Copy every one of the following records word for word, leaving out the pictures.

[Element and text location data]
┌──
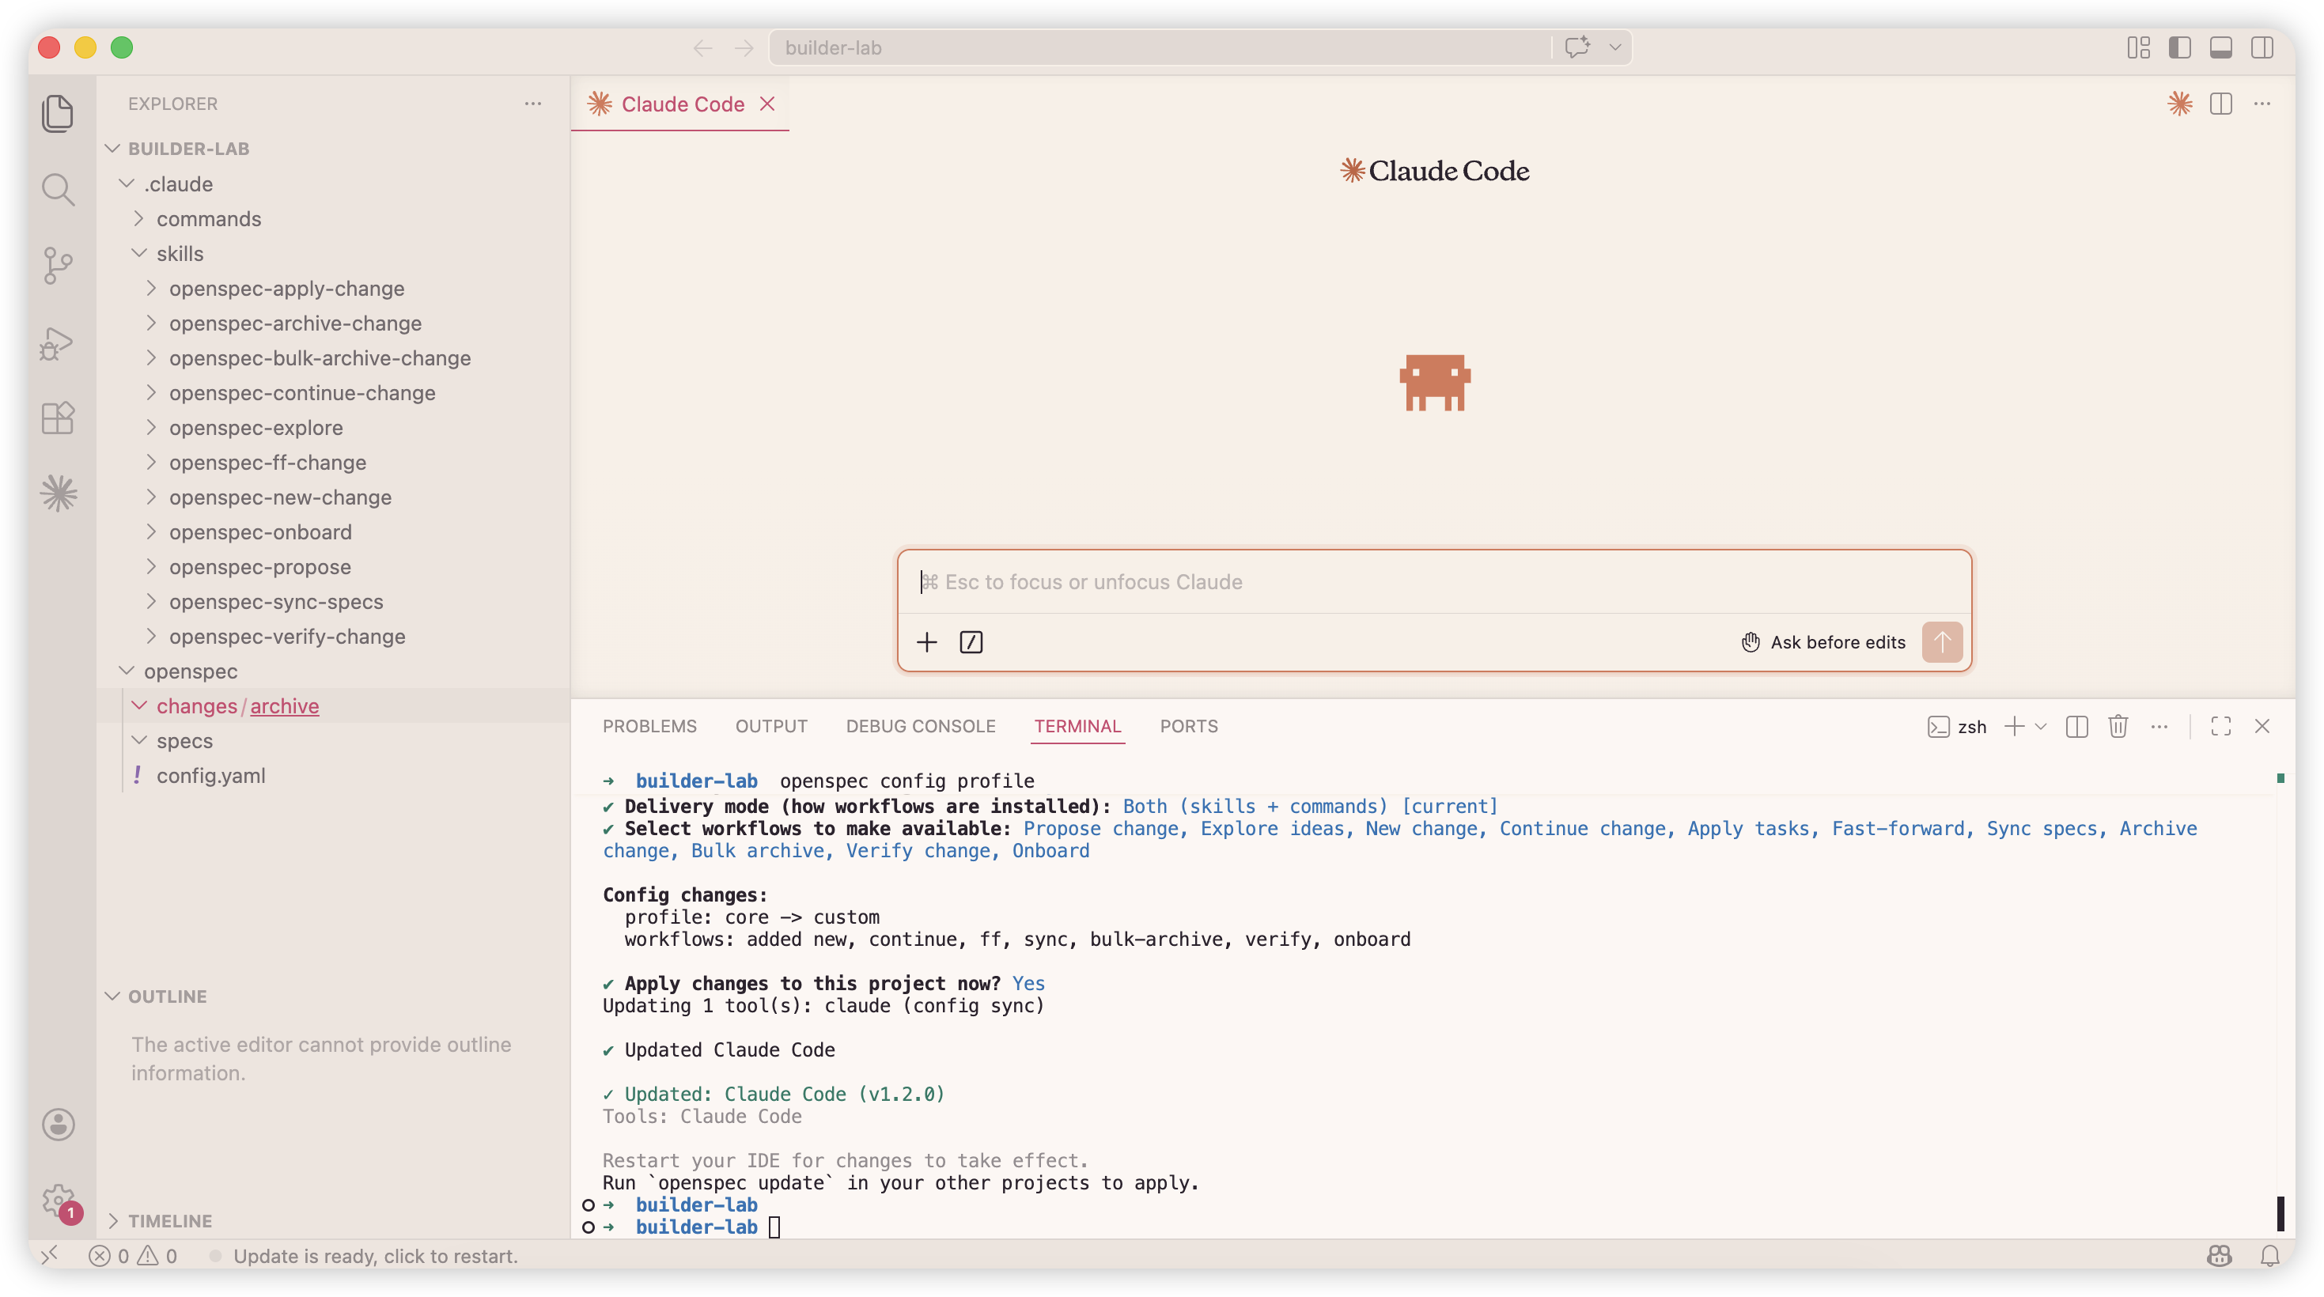Switch to the DEBUG CONSOLE tab
The height and width of the screenshot is (1297, 2324).
coord(920,726)
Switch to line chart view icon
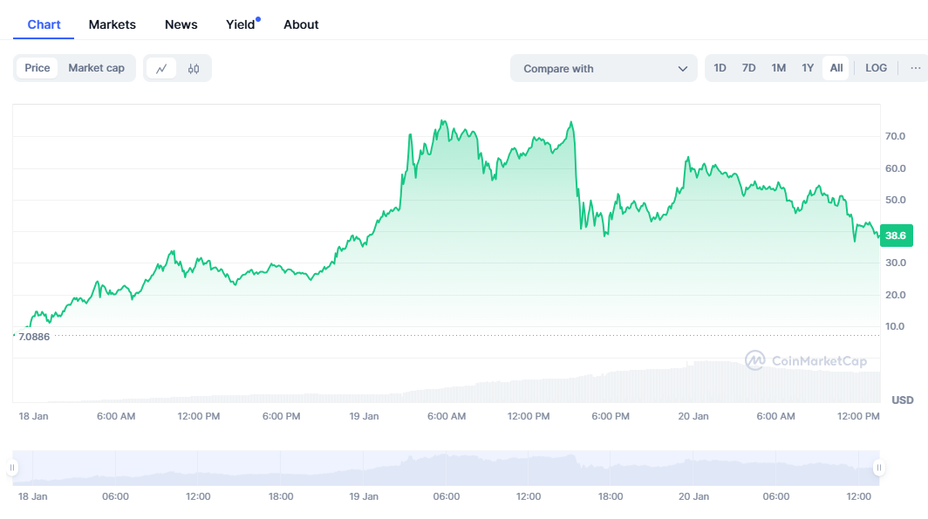Viewport: 928px width, 519px height. 161,68
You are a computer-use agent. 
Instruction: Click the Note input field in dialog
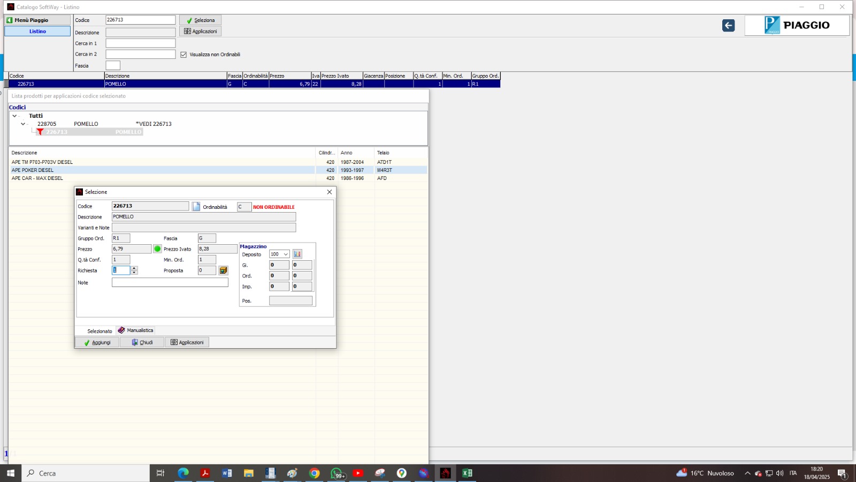(x=170, y=283)
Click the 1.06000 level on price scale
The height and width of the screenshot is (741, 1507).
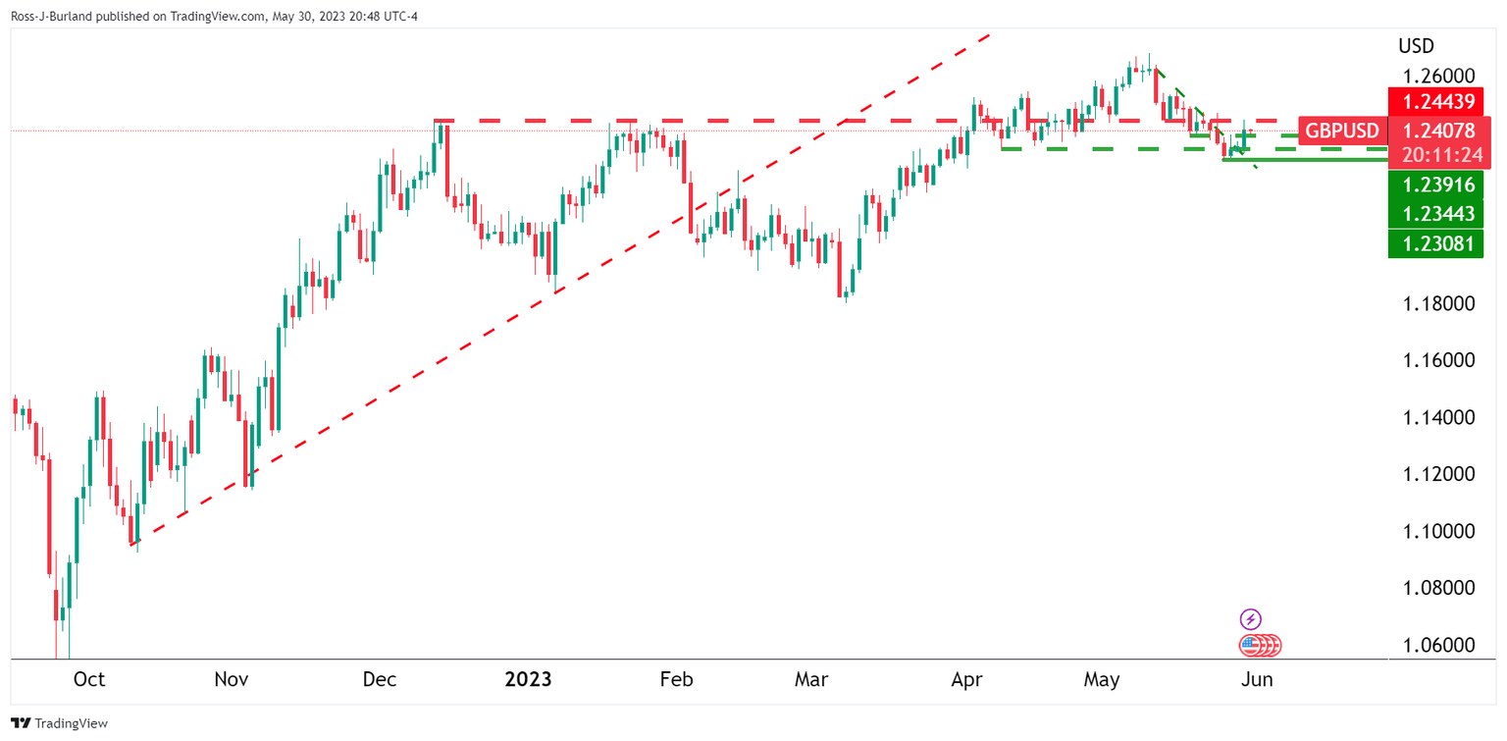click(x=1438, y=646)
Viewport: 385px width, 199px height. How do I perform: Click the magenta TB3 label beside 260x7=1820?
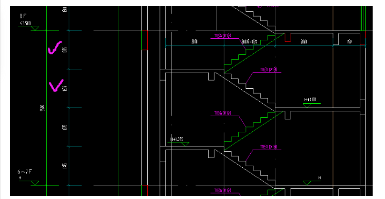pyautogui.click(x=222, y=36)
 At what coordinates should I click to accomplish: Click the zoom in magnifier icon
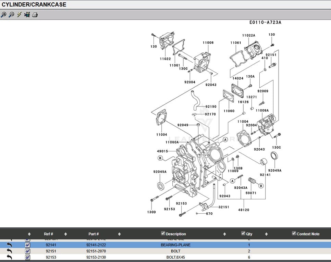(x=4, y=15)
└──
(Result):
Switch to the DEBUG CONSOLE tab
The height and width of the screenshot is (1297, 2324).
coord(920,726)
Switch to line chart view icon
Viewport: 928px width, 519px height. 161,68
You are a computer-use agent. 
Instruction: Click the Note input field in dialog
(x=170, y=283)
Click the 1.06000 level on price scale
The height and width of the screenshot is (741, 1507).
click(x=1438, y=646)
Viewport: 385px width, 199px height. How do I perform: Click the magenta TB3 label beside 260x7=1820?
pyautogui.click(x=222, y=36)
 At what coordinates should I click to accomplish: Click the zoom in magnifier icon
(x=4, y=15)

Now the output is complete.